En cuanto a la respuesta de la comunidad escolar cuando conoció la obra, el joven preceptor sostuvo que superó sus expectativas. “Si bien muchos vieron el proceso, no perdió el sentido, porque para todos fue muy significativo. La imagen religiosa llegó a todos los que lo vieron. Es impactante y eso se debe también a la misma tensión que genera el material”, manifestó.

La esencia institucional
La elección de los materiales para la confección de la figura religiosa estuvo muy vinculada a la esencia misma de la institución educativa. “Queríamos graficar lo que es la escuela técnica.

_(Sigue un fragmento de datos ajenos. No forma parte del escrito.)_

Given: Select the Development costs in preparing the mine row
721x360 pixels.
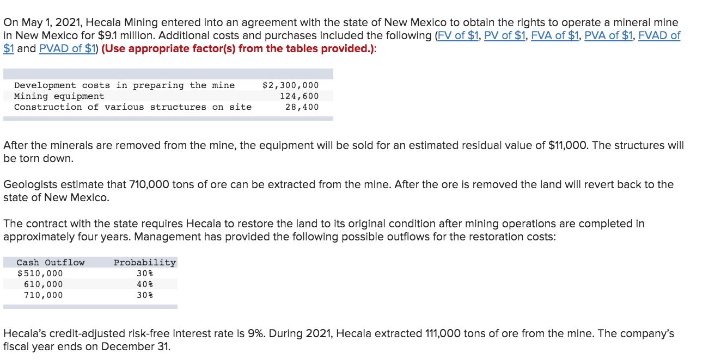Looking at the screenshot, I should pyautogui.click(x=168, y=85).
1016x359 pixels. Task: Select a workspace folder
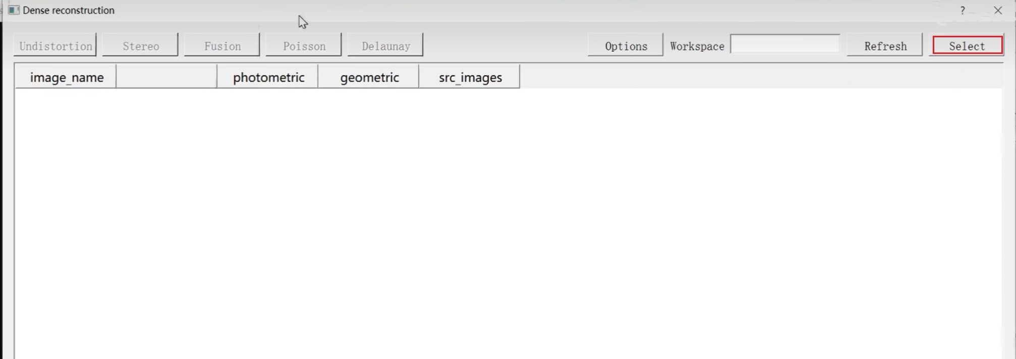[967, 45]
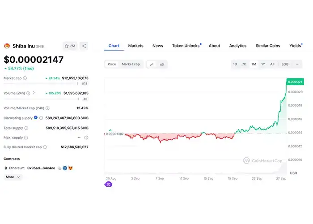Click the share icon beside watchlist
The height and width of the screenshot is (224, 313).
tap(84, 46)
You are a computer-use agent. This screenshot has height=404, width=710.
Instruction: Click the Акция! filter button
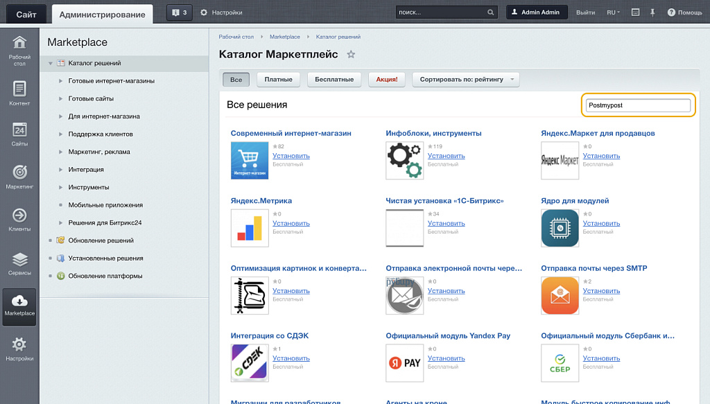click(386, 80)
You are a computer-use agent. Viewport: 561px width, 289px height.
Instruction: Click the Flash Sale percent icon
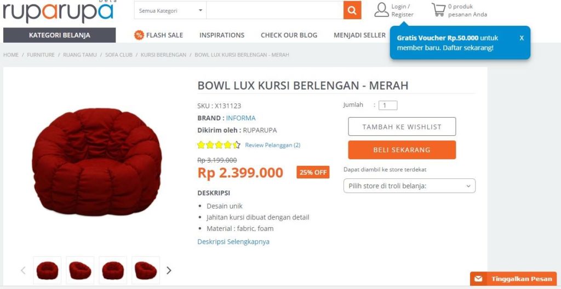click(x=139, y=35)
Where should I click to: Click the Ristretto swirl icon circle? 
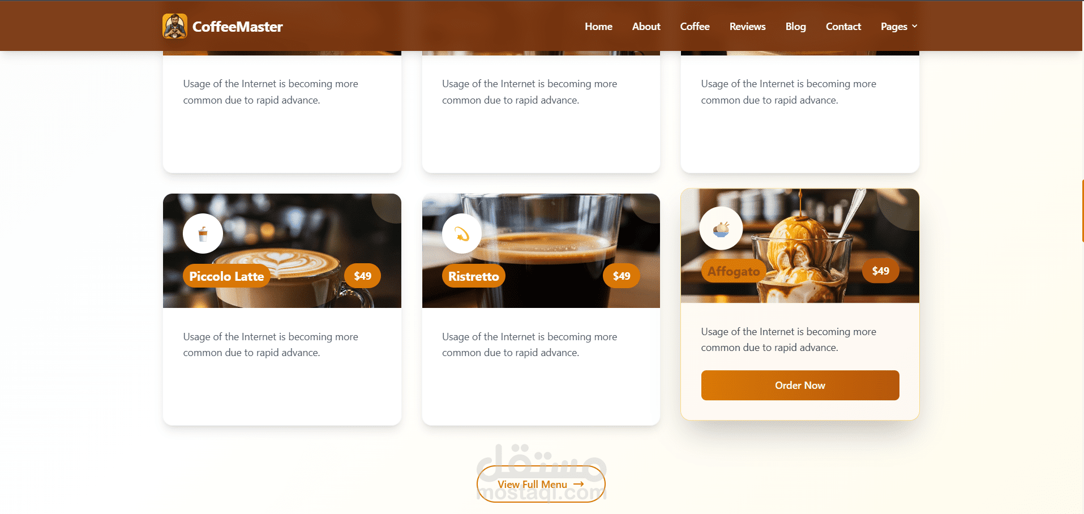(462, 233)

Por eso hay partes de tornos, de autos, de máquina, de materiales que no se utilizan en los talleres”, explicó el artista.


Sobre la reacción de las autoridades cuando vieron el trabajo terminado indicó: “No lo podían creer pero las mayores reacciones se dieron después. Hay mucha gente de afuera que llega a la escuela y pide entrar para ver al Cristo. Lo toman como un recorrido porque realmente llega. Estamos muy conformes”.


Llegando al cierre del año, la comunidad escolar empieza a palpitar la fecha más importante en este momento institucional. El 3 de abril de 2011 se cerrarán los festejos por el 50º aniversario de la escuela técnica y, paralelamente, se dará inicio a las celebraciones por el cumpleaños de la escuela media que funciona en el mismo complejo educativo.


Con la obra entronada en el patio principal del establecimiento educativo, el responsable señaló que el objetivo que buscó fue “que sea un lugar de encuentro. Que no vean sólo una escultura sino una imagen religiosa y traiga a memoria muchos mensajes. La obra es ambigua, si bien se buscó realzar la labor del sacerdote, hay mensajes en la crucifixión, en el entregarse al otro. Ese Cristo no da la sensación de vencido, sino que está triunfante porque busqué que empuje para adelante. No es un Cristo pasivo, sino que tiene tensión y expresa las ganas de seguir para adelante”, remarcó.

Sobre el artista

Lucas Lugli tiene 30 años y si bien no cursó sus estudios secundarios en la escuela Nuestra Señora de Lourdes, comenzó a trabajar desde muy joven como preceptor allí y siente un fuerte sentido de pertenencia en esa comunidad escolar.


“Yo terminé la primaria en la escuela Don Bosco e hice la secundaria en la escuela Mantovani y me recibí de profesor de plástica. Siempre me dediqué al arte. Si bien tengo muchas producciones propias archivadas, siempre hice trabajos comunitarios. Hice murales en la capilla del Cementerio y trabajo para otras escuelas”, contó y agregó: “Además trabajo en la escuela Santa Mónica y ahí puedo desarrollar mucho porque tengo un cargo de profesor de plástica. Siempre estuve ligado a este tipo de actividades”.


Consultado sobre cuáles son sus expectativas para el futuro, la respuesta del artista es simple: “Quiero seguir en lo mismo, voy a abrirle las puertas a cualquier propuesta relacionada con el arte”. Y dijo que el trabajo está dedicado a mucha gente pero, en especial, a su familia y a su profesor y amigo Máximo Chaparro, que lo marcó a nivel personal y profesional.